A trick to make this convenient is to create an attached property which effectively coerces the Data property of the Path control it is attached to. With such an attached property, all you need to write is:
<Path TripleStroke.Enable="true" Data="..." />
If you know how to implement attached properties and register handlers in them, this is a piece of cake. If not, plan on spending several hours learning how to code attached properties to simulate value coercion before implementing the attached property approach.
Update
The basic technique I describe above can also be extended to allow an arbitrary pattern to be applied along a path. For an example, see custom brushes in the Expression Design tool. There is nothing built into WPF to do this for you, however, so you'll need to create it yourself, and I can tell you from experience that it is a lot of work. Here are the basic steps:
First create a method that takes a Geometry an existing Drawing, and some parameters for end caps, etc and creates a new Drawing that repeats the given Drawing along the path given by the Geometry.
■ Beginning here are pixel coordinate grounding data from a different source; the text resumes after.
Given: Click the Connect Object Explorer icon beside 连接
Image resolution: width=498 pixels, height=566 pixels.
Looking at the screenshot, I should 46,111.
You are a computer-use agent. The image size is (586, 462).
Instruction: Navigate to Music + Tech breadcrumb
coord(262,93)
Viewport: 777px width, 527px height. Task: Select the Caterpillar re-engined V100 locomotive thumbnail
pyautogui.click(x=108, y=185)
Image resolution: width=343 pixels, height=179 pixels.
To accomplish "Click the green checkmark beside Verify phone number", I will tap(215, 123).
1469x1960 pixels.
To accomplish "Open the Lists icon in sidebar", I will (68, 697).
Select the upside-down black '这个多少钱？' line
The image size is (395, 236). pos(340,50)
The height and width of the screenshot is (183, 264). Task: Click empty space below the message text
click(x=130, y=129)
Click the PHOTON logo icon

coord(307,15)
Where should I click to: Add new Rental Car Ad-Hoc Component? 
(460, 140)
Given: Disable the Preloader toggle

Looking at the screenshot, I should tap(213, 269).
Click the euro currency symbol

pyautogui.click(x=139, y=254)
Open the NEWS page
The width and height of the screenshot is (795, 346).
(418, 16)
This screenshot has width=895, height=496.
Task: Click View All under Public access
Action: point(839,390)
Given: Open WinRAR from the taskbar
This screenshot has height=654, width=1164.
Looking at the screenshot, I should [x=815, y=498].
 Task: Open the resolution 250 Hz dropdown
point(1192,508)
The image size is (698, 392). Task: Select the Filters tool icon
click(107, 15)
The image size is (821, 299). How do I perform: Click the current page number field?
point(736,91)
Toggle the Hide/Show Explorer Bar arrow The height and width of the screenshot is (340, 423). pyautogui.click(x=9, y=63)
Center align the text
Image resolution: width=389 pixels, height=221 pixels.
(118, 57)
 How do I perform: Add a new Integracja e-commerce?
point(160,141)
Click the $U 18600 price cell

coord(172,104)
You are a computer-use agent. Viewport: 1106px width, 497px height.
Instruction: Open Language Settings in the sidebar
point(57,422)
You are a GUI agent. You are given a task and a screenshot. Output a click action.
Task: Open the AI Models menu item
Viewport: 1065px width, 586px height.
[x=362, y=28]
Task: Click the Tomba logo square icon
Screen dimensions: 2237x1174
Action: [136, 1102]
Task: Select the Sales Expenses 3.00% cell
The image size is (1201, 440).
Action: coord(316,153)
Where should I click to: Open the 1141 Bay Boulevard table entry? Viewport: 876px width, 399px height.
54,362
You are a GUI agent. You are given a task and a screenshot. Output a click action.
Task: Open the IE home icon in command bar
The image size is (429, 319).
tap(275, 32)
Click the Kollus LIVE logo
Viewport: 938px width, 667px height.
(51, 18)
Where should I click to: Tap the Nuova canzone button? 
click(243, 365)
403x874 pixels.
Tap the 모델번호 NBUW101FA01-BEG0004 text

Then it is easy to draw a stroked path: Create a Drawing to describe the custom stroke, then display the stroke using a DrawingVisual that contains a Binding with a converter that calls your conversion method.
To actually implement the conversion method:
Convert the source drawing into a set of GeometryDrawing objects (I also supported ImageDrawing but that is more complicated since you need to use the 3D system to stretch the images). This is done by recursing through DrawingGroup objects, keeping track of transforms as you go, and constructing GeometryDrawings with appropriate transform.
Remove portions of geometry in the "end cap" areas of the original drawing and set them aside.
Iterate along the path, duplicating the GeometryDrawing objects repeatedly with appropriate coordinate transformations applied to all coordinates in the geometry.
Process the "end cap" sections of the geometry using the same procedure.
Also note in step 1 that any GlyphRunDrawings are handled using FormattedText.BuildGeometry to create an equivalent GeometryDrawing.
There is no supported method for doing this in WPF. The solution is going to involve either composite Path objects or fancy code-behind gymnastics. Are you specificly looking for a triple-line path implementation?